Estou a escutá-las nesse instante: afino os ouvidos, é importante que eu envolva meu diafragma enquanto respiro. Estou viva. Travestis me ensinaram a ler o mundo, a partilha e a comunicação de nossas existências seguem através de nós. Não esqueço de vocês nenhum minuto, escrevi o nome de cada uma em uma constelação. Inspiro pelo nariz. Expiro pela boca. Desejo envelhecer. As águas superaquecem enquanto escrevo.
Repito a respiração e me preparo para o mergulho.

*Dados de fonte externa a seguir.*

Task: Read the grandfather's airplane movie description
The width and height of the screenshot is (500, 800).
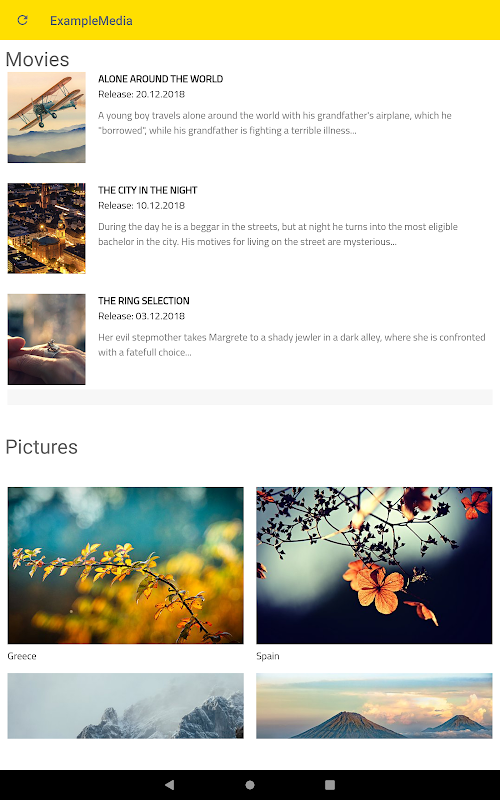Action: coord(274,123)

Transmuto: renascer sempre que preciso.
Fortaleço minha crença no movimento, me afasto da mornidão daqueles que vivem sob a paralisia do medo. Evaporo, o calor transforma o mar em chuva a cair lentamente sobre meu rosto, agora salobro. Mergulharei com o fôlego dos pulmões, às fossas, na mais profunda areia
é onde ali desovarei minha cápsula: cheio de sussurros, nossa comunicação ali condensada, milênios de memórias a fio, no risco fino da navalha a cortar as águas marinhas. O futuro nascerá ali.